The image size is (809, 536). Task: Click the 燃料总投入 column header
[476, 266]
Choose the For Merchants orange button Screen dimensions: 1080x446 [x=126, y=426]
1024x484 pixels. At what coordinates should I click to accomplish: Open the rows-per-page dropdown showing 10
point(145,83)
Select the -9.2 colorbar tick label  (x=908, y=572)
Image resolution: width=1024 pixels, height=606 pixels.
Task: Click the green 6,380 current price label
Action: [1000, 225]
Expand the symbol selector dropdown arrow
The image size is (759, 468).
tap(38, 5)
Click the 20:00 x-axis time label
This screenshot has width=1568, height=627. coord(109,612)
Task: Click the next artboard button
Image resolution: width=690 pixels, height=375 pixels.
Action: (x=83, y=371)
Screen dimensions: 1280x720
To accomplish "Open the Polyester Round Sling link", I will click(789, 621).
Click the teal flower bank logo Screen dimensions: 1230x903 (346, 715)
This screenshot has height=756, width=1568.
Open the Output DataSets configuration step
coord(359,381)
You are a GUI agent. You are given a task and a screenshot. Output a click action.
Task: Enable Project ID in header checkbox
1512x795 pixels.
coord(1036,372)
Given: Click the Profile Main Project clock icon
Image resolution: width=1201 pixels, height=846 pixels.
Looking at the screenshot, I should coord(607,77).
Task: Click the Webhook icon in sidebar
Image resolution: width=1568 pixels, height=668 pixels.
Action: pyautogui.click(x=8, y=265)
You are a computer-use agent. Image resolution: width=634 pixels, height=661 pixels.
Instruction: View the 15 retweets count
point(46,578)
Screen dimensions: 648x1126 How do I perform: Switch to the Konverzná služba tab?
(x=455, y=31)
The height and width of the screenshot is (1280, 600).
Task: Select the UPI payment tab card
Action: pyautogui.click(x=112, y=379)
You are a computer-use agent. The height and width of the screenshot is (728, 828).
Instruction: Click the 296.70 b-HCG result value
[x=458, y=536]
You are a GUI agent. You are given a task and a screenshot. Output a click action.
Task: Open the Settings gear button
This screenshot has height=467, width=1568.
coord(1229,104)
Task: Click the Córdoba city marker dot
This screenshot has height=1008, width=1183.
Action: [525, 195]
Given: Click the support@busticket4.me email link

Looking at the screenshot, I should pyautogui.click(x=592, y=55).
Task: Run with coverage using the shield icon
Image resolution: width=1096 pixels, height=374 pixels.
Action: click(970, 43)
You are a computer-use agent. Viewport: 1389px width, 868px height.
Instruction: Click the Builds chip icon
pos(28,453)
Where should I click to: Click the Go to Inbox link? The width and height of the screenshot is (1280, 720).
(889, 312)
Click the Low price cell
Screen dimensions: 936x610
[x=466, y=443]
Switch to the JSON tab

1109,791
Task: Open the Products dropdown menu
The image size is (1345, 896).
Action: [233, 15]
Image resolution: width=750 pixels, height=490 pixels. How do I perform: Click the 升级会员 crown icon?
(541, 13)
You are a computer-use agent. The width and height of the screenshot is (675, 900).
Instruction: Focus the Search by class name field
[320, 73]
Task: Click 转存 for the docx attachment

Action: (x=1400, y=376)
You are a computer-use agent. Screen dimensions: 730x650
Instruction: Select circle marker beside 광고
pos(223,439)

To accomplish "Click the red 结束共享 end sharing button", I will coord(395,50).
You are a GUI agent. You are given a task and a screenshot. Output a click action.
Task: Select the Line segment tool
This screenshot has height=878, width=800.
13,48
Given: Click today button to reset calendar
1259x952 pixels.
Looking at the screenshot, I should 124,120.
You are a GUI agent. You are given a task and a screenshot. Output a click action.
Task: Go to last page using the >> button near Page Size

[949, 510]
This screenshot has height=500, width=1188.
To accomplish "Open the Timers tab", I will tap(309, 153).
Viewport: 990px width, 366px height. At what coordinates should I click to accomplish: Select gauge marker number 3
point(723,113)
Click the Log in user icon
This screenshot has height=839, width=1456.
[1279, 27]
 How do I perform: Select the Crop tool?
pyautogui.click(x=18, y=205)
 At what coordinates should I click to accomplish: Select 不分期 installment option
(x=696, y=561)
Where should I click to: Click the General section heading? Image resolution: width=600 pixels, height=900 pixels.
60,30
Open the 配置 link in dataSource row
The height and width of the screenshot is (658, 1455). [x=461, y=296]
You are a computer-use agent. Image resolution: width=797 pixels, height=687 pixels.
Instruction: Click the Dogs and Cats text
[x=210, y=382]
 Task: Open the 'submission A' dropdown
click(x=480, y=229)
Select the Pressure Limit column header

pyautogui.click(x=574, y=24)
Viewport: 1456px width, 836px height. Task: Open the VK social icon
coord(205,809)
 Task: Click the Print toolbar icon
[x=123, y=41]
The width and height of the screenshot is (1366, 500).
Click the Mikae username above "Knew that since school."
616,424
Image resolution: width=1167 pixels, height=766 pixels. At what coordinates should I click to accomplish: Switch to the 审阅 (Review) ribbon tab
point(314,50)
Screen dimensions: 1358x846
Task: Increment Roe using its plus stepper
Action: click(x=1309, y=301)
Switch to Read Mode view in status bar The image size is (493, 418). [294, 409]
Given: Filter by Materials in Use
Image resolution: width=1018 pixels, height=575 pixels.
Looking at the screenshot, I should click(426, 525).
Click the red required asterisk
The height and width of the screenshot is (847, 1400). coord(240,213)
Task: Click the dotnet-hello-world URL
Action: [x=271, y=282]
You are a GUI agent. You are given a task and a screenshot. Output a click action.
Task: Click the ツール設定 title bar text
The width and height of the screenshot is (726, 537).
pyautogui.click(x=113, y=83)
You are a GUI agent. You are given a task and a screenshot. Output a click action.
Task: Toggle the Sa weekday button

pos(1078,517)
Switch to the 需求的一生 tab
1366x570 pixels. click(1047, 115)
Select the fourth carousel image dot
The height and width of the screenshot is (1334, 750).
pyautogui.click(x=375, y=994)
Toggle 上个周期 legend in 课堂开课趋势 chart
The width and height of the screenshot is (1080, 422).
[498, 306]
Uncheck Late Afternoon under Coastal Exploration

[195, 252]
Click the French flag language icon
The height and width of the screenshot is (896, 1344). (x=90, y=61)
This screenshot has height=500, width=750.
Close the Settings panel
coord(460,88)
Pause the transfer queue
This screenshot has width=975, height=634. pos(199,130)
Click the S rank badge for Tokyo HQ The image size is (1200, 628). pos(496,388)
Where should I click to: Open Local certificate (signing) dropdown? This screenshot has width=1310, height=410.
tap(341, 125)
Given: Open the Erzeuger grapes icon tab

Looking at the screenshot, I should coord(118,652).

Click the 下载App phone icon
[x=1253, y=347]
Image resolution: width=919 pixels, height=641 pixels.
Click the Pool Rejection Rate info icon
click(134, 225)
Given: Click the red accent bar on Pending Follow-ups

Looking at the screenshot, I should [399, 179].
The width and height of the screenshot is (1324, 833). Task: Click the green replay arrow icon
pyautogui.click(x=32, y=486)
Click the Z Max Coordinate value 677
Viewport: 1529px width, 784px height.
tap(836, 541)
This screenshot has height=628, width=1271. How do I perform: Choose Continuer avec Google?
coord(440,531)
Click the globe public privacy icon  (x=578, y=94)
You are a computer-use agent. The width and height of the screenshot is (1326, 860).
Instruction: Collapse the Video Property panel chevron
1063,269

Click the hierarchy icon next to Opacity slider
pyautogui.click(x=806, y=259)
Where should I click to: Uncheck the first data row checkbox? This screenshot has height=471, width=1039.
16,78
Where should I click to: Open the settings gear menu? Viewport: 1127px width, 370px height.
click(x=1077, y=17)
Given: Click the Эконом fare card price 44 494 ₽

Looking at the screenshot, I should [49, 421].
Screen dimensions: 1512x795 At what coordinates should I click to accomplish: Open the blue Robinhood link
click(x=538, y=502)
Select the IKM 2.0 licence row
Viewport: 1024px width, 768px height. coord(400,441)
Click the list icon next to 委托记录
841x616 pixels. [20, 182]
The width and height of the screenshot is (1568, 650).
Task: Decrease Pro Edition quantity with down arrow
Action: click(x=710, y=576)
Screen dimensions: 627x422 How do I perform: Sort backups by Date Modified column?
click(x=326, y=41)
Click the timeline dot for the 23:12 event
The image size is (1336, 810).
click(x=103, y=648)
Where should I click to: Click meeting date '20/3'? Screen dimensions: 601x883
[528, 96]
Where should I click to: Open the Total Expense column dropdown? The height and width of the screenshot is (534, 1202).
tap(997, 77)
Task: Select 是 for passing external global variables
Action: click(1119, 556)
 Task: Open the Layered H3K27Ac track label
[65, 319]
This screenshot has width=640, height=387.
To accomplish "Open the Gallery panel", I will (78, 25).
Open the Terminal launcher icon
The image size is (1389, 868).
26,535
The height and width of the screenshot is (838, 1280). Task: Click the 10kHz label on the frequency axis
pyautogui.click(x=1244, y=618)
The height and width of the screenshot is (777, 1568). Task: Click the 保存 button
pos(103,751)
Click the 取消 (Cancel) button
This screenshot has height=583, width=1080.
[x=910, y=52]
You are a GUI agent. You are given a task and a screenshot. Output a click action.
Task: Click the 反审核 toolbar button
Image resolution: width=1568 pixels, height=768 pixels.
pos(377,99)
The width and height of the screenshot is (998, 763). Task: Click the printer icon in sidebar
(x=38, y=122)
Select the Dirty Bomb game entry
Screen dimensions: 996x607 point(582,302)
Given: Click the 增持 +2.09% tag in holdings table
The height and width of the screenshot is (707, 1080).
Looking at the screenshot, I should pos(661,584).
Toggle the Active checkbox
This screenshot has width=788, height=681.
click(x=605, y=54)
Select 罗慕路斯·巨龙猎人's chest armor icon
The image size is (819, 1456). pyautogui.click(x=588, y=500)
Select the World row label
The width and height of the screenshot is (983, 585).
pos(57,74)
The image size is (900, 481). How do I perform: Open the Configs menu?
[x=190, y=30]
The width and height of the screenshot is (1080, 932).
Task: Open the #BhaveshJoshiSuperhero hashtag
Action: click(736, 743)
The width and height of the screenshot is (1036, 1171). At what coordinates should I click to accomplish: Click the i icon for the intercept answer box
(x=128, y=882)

....................

WHAT NEEDS TO BE DONE:
Determine the number of lines in the entries that hold "Project". Reply with that number only.

ANSWER TO THIS TASK:
2